During a commission hearing Tuesday, Woodall discussed the recent history of the building. He said he has worked in good faith with the county attorney, the county's engineer and one of the commissioners to bring the building into compliance with county codes.
After Nuwaubians received a permit for the building in April, Woodall said county engineer Robby Howell revoked the permit and put a stop-work order on the building in May.
Howell said the permit was revoked because the use proposed for the building - a hunting lodge - is not allowed in an agricultural district under the county's zoning laws. Woodall has also submitted permit applications stating the intended use as a fellowship hall, but the county rejected that, too.

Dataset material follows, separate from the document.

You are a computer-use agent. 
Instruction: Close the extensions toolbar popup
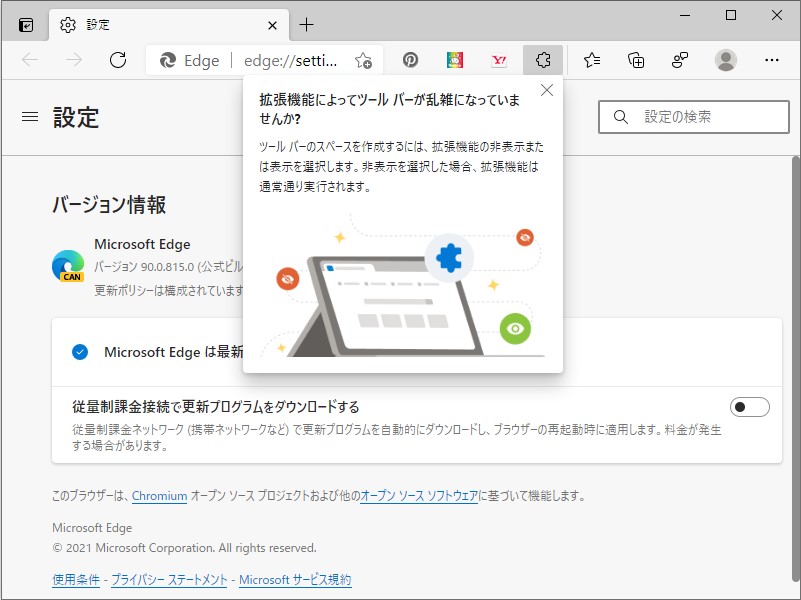tap(546, 90)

Rameses was originally issued a permit as a 50-by-100-foot storage building in 1997, and it has been at the heart of the zoning and building permit battle between the United Nuwaubian Nation of Moors and the county for five years.
In 1998, Putnam County Sheriff Howard Sills successfully sued to prevent the Nuwaubians from using the building after seeing TV news reports showing the building was being used as a nightclub. Though its permit allowed for no plumbing and limited electricity, the building was constructed with public bathroom facilities and a kitchen and was larger than the 50-by-100-foot permitted size. The building also had extensive wiring.
Howell said Tuesday that among the reasons prompting him to revoke the permit was that the plans submitted in the latest permit application are not consistent with a hunting lodge.
When asked during a planning and zoning commission hearing last month about whether ammunition would be stored in the hunting lodge, Woodall replied, "The owners see a broad scope of hunting. Hunting doesn't always necessarily mean that you have to kill. Hunting is to hunt. And anything associated with wildlife and nature also falls up under hunting, as well."
Following the commission's denial of the appeal Tuesday, Woodall said the Nuwaubians are religious people and will use the building "for whatever is allowed" under county zoning ordinances.
The Nuwaubians are a primarily African-American segregationist group with a 476-acre village at 404 Shady Dale Road. The group has been in Putnam County for about 10 years and has had numerous legal problems with the county about building and zoning issues for the past five years.
Nuwaubian leader Malachi York was arrested by the Putnam County Sheriff's Office and the FBI in May. He is being held in federal custody without possibility of bond and faces four counts of transporting minors across state lines for the purpose of having sex with them. York faces an additional 116 state counts in Putnam County, mostly on charges of child molestation.